名匠、フレッド・ジンネマン監督による、サスペンス映画の名作だ。
非常に面白かった。
BGMを極力排して、静かに淡々と物語は進んでいくのだが、そんな中でも伝わってくる緊張感と興奮。
手汗の処理に追われながらの鑑賞であった。
古い映画だが、是非とも観ていただきたい作品である。
1963年、アルジェリア独立に反対する極右組織が、ドゴール大統領の暗殺計画を実行する。
その作戦は失敗に終わるのだが、それを受け、彼らはプロの殺し屋に依頼をする事に。
その殺し屋がデューク東郷・・ではなく、“ジャッカル”だ。
ジャッカルは緻密かつ周到に暗殺準備を進めていく。
一方でパリ警察の捜査陣は、極右組織の動きを掴み、“ジャッカル”という暗殺者が暗躍している事を突き止める。
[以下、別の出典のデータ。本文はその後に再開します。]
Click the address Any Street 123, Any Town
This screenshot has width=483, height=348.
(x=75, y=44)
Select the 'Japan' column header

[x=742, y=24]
物語は双方の動きを替わりべんたんに描き出し、サスペンスを盛り上げていくのだ。
6月に始まった暗殺計画は、8月25日の解放記念日に向けて動き出す。
この間、デューク東郷・・違う、ジャッカルは様々な準備を怠りなく進めていく。
彼は大胆不敵だが、実に用心深くもある。
ひとつの計画にこだわらず、予備の計画、予備の予備の計画を準備する。
更に、特異な嗅覚があるのか、ギリギリのところで捜査の追及をかわしていくのだ。
かたや、捜査陣も黙ってはいない。
大統領暗殺など国家の一大事だ。
なんとしてでも、デューク東郷・・違う、ジャッカルを特定し、犯行を未然に防がなければならない。
彼らはジャッカルの一つ目の顔、二つ目の顔を暴き出し、次第に奴を追いつめていく。
果たして、最後に勝つのはどちらなのか!
そんな物語なのである。
まあ、ドゴール大統領が暗殺されたという史実はないので、結果は言わずもがなである。
それでも面白いものは面白い。
もしかして、暗殺成功するのでは?
と思ってしまう。
このデューク更家・・違う、ジャッカルのクールな立ち居振る舞いを見るかぎり、失敗するとは到底思えないのだ。
静かな映画だが、全く退屈する事なく鑑賞できた。
手汗脇汗を感じられる傑作サスペンスだと言えよう。